Zeugen hatten dem Gericht unter Tränen geschildert, wie sie den Unfall erlebten. Wie urplötzlich "von links etwas Rotes" angeschossen kam. Andere nahmen "nur einen Schatten" wahr. Die meisten Businsassen sagten aus, sie hätten noch nicht einmal eine ganze Tonfolge des Martinshorns gehört, "und da knallte es schon". Für die Staatsanwältin steht daher fest: Der 28-jährige André K. hat das Martinshorn zu spät eingeschaltet und damit seine Sorgfaltspflicht verletzt.

Dem Busfahrer sei keine Zeit geblieben, um zu reagieren. Zudem sei er zu schnell auf die rote Ampel zugefahren. "Hätte er 70 Meter zuvor das Martinshorn angeschaltet, wären dem Busfahrer ausreichende vier Sekunden Reaktionszeit geblieben", sagte die Staatsanwältin in ihrem Schlussvortrag. Für André K. spreche aber, dass er Erste Hilfe geleistet habe, obwohl er selbst unter Schock stand und verletzt war. Noch heute traue er sich nicht hinter das Steuer eines Einsatzfahrzeugs. Undenkbar, dass am Ende etwas anderes als ein Freispruch herauskomme, sagte indes sein Verteidiger Harald Roeske.

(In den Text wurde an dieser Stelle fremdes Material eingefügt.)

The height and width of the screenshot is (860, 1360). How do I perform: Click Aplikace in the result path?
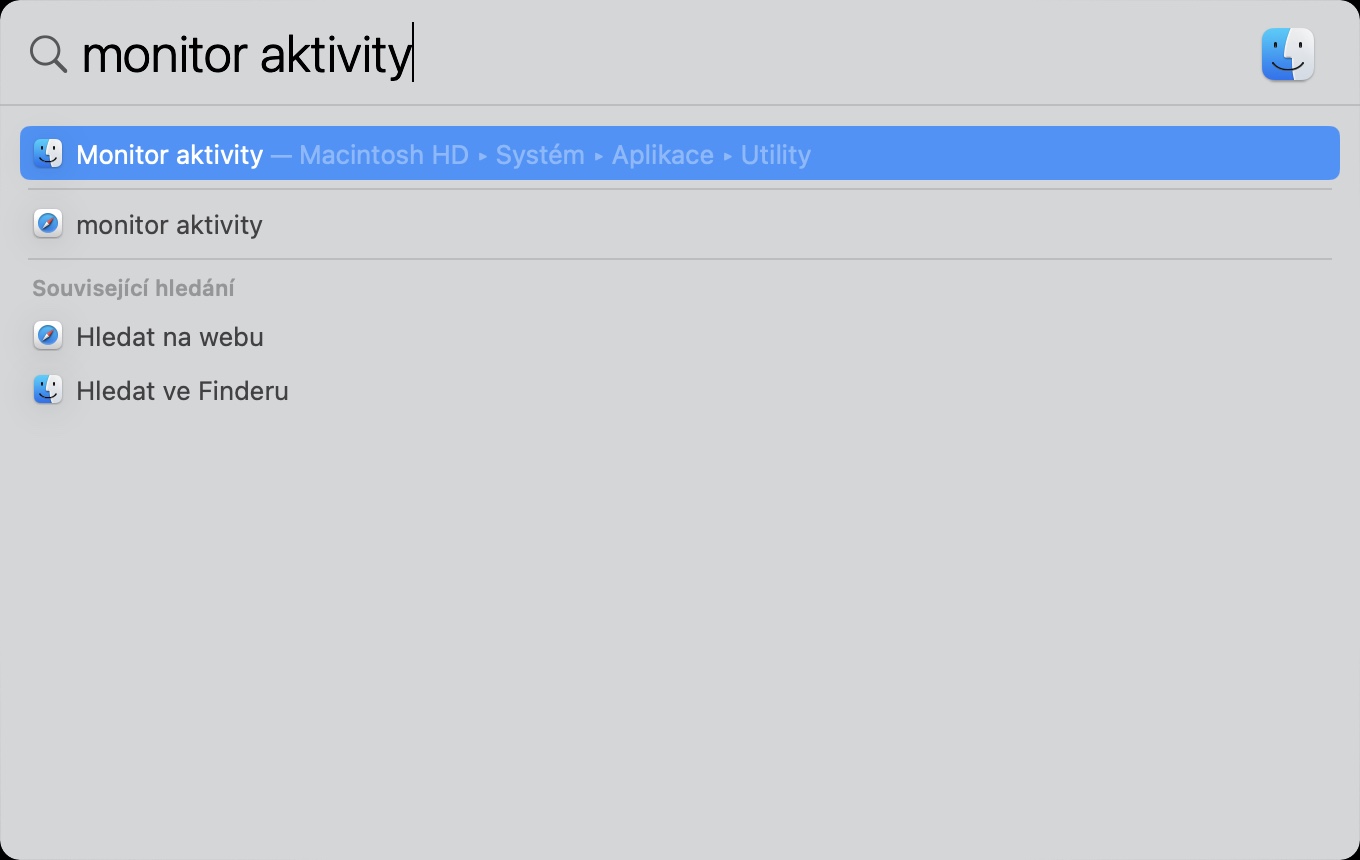(663, 155)
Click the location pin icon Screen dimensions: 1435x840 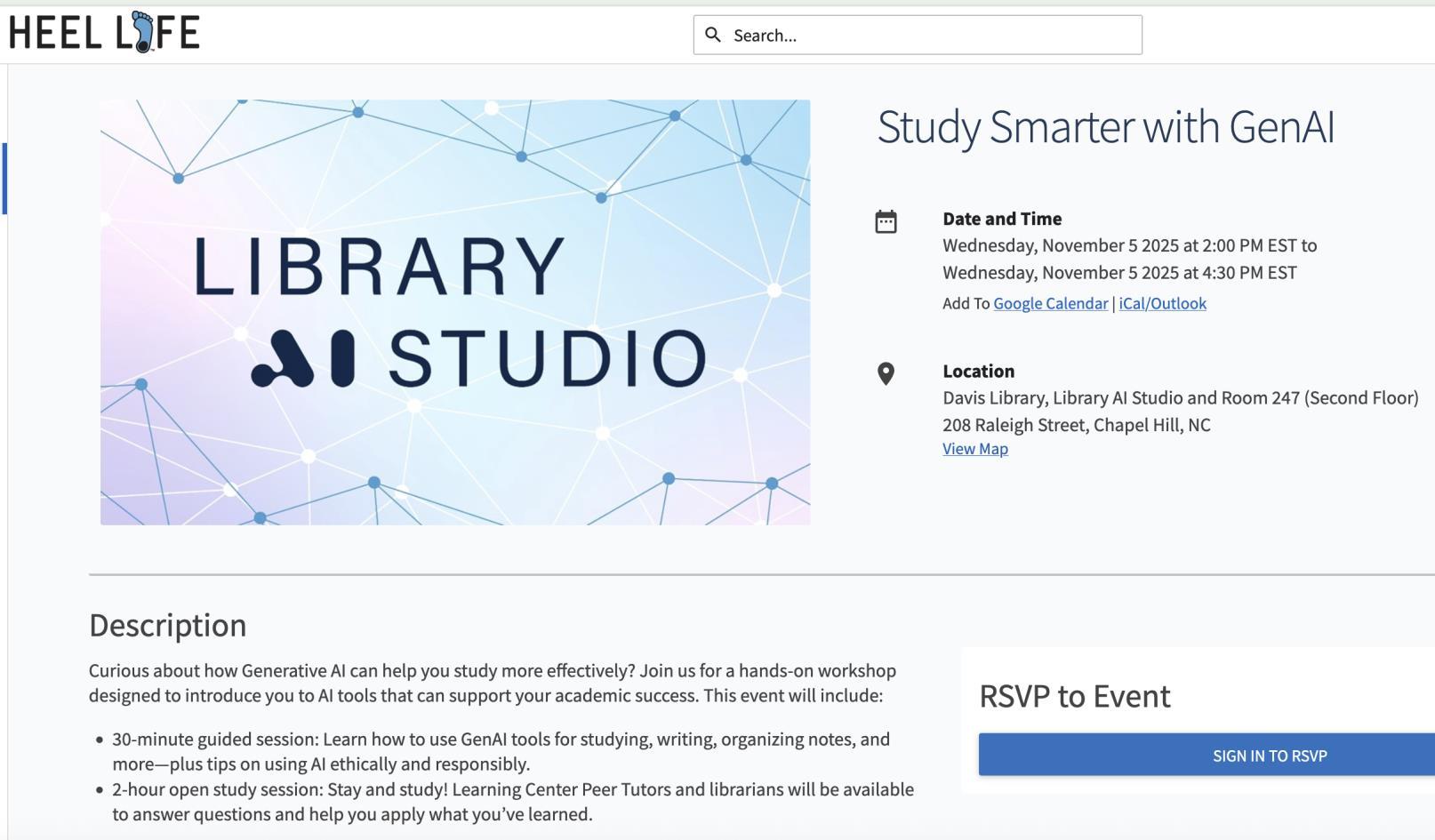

Nicht André K., sondern Busfahrer Ahmet T. habe sich falsch verhalten. Es sei unverständlich, dass die Anklage gegen ihn fallen gelassen worden sei. Ahmet T. habe das mit Blaulicht nahende Löschfahrzeug gesehen und sei trotzdem auf die Kreuzung gefahren. Viel wichtiger als das Hören des Martinshorns sei die Sichtbarkeit der Rettungsfahrzeuge. Und das grellrot lackierte Löschfahrzeug zu übersehen sei "schlicht unmöglich", sagte Roeske.

Zudem hatte ein Fahrgast - Busfahrer aus Berlin - ausgesagt: Ahmet T. sei gefahren "wie eine Sau". Roeske: "Der Unfall hätte vermieden werden können, wenn der Busfahrer nicht angefahren wäre, wenn er bloß die Bremse angetippt hätte." Leider sei offen, ob eine Verspätung "Grund für sein selbstmörderisches Handeln" war. Aus der Sicht seines Mandanten André K. habe der Bus gestanden, das habe ihm signalisiert, dass der Busfahrer ihn durchlassen wollte. "Mein Mandant ist schicksalhaft in einen Unfall verwickelt worden, für den er nichts kann." Am 18. September fällt das Landgericht sein Urteil.